(Data extracts begins)

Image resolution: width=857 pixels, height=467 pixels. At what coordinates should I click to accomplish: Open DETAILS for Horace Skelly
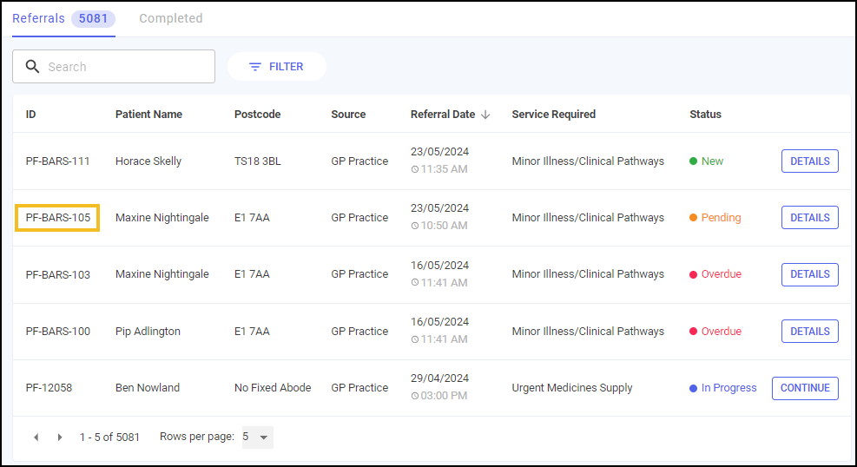pyautogui.click(x=809, y=161)
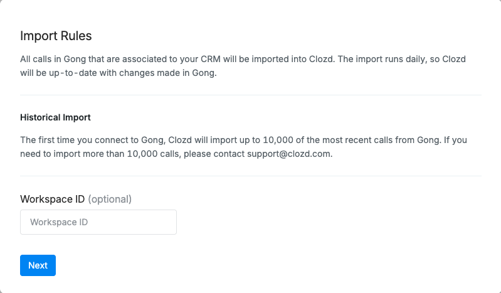501x293 pixels.
Task: Click the "most recent calls from Gong" text
Action: [x=359, y=139]
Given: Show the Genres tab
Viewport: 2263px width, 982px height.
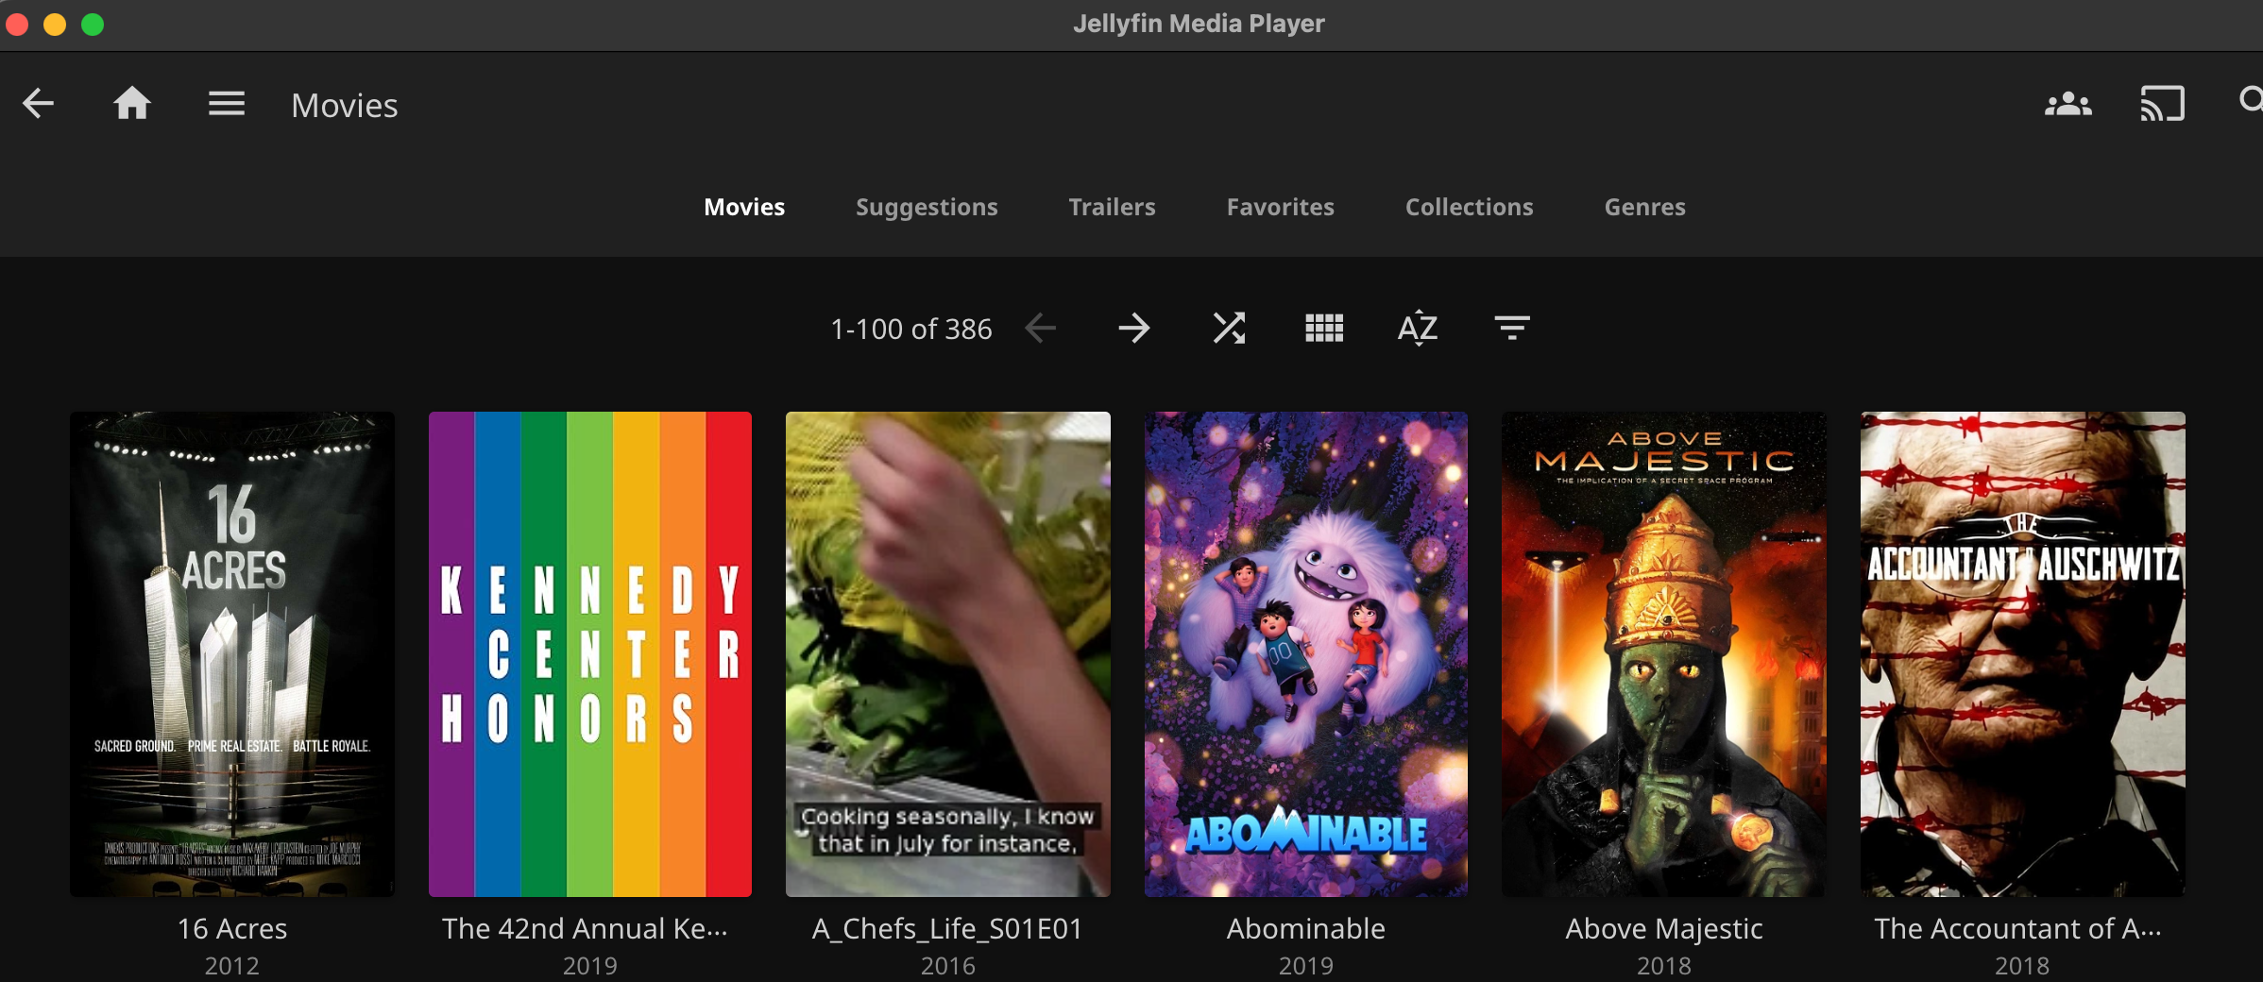Looking at the screenshot, I should (x=1644, y=207).
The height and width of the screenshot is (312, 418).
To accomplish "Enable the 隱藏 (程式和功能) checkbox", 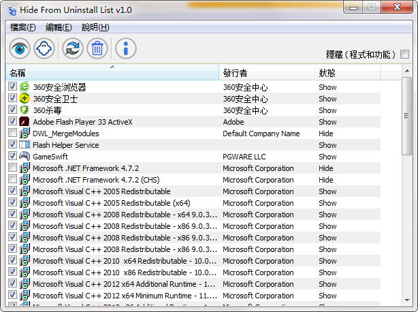I will pos(404,54).
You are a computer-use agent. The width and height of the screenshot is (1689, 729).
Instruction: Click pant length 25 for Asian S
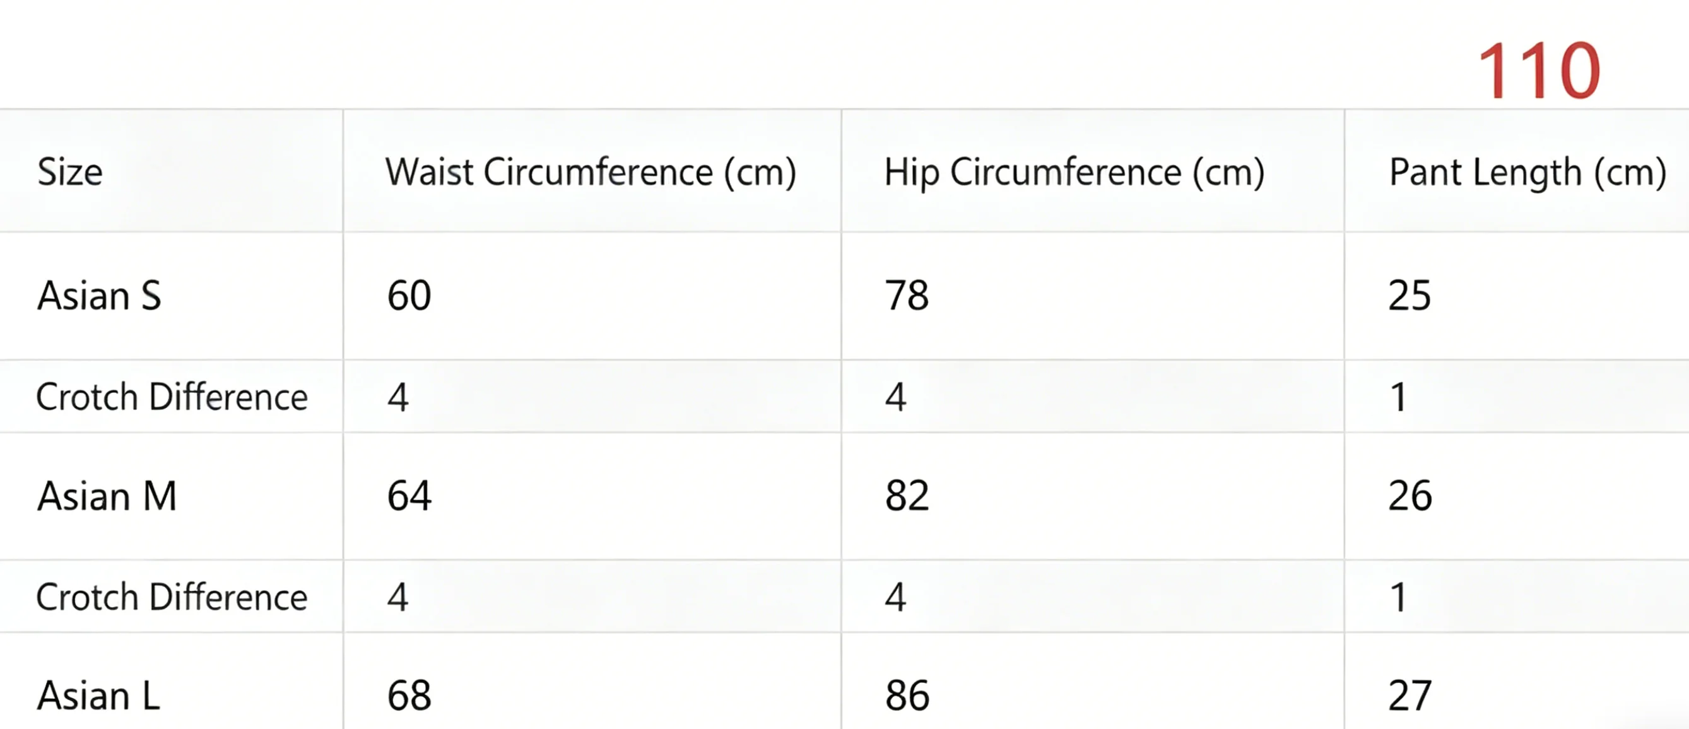(1410, 295)
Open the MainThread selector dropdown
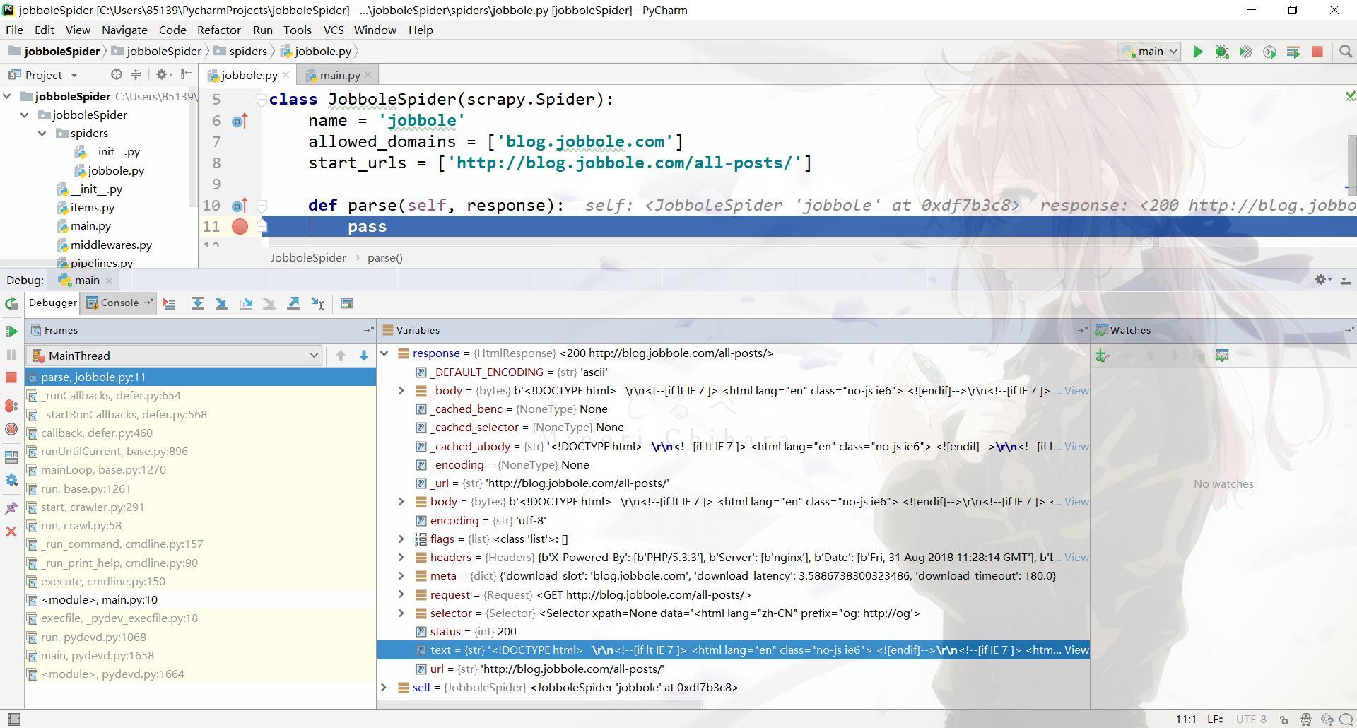 [x=174, y=356]
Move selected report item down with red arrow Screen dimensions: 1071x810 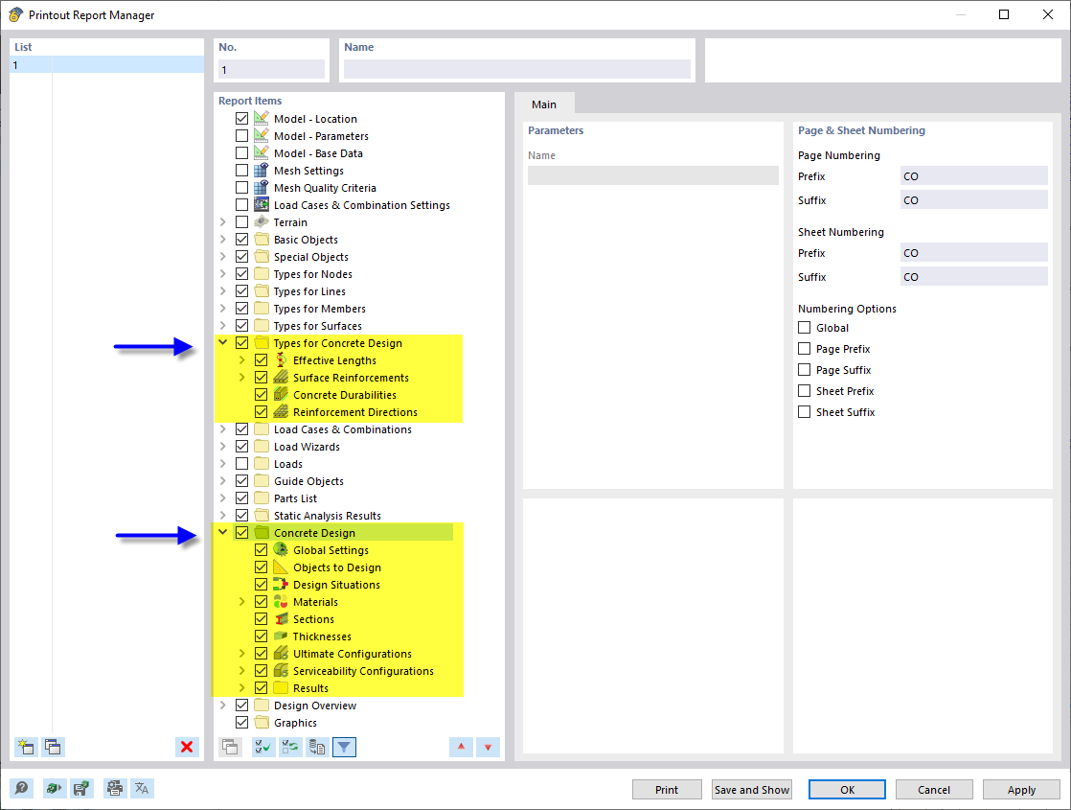click(x=487, y=746)
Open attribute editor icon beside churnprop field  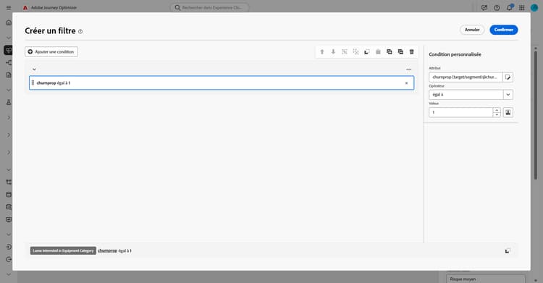[508, 77]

(Data extracts ends)

# Task to carry out
Nothing but the lines from the first line of the data above through the line holding "Given: Show the Genres tab" may appear in the response, copied exactly and without pictures.

# Response for this exercise
Image resolution: width=857 pixels, height=467 pixels. At what coordinates should I click to accomplish: Open DETAILS for Horace Skelly
pyautogui.click(x=809, y=161)
501x293 pixels.
Task: Click the "most recent calls from Gong" text
Action: [x=359, y=139]
Given: Show the Genres tab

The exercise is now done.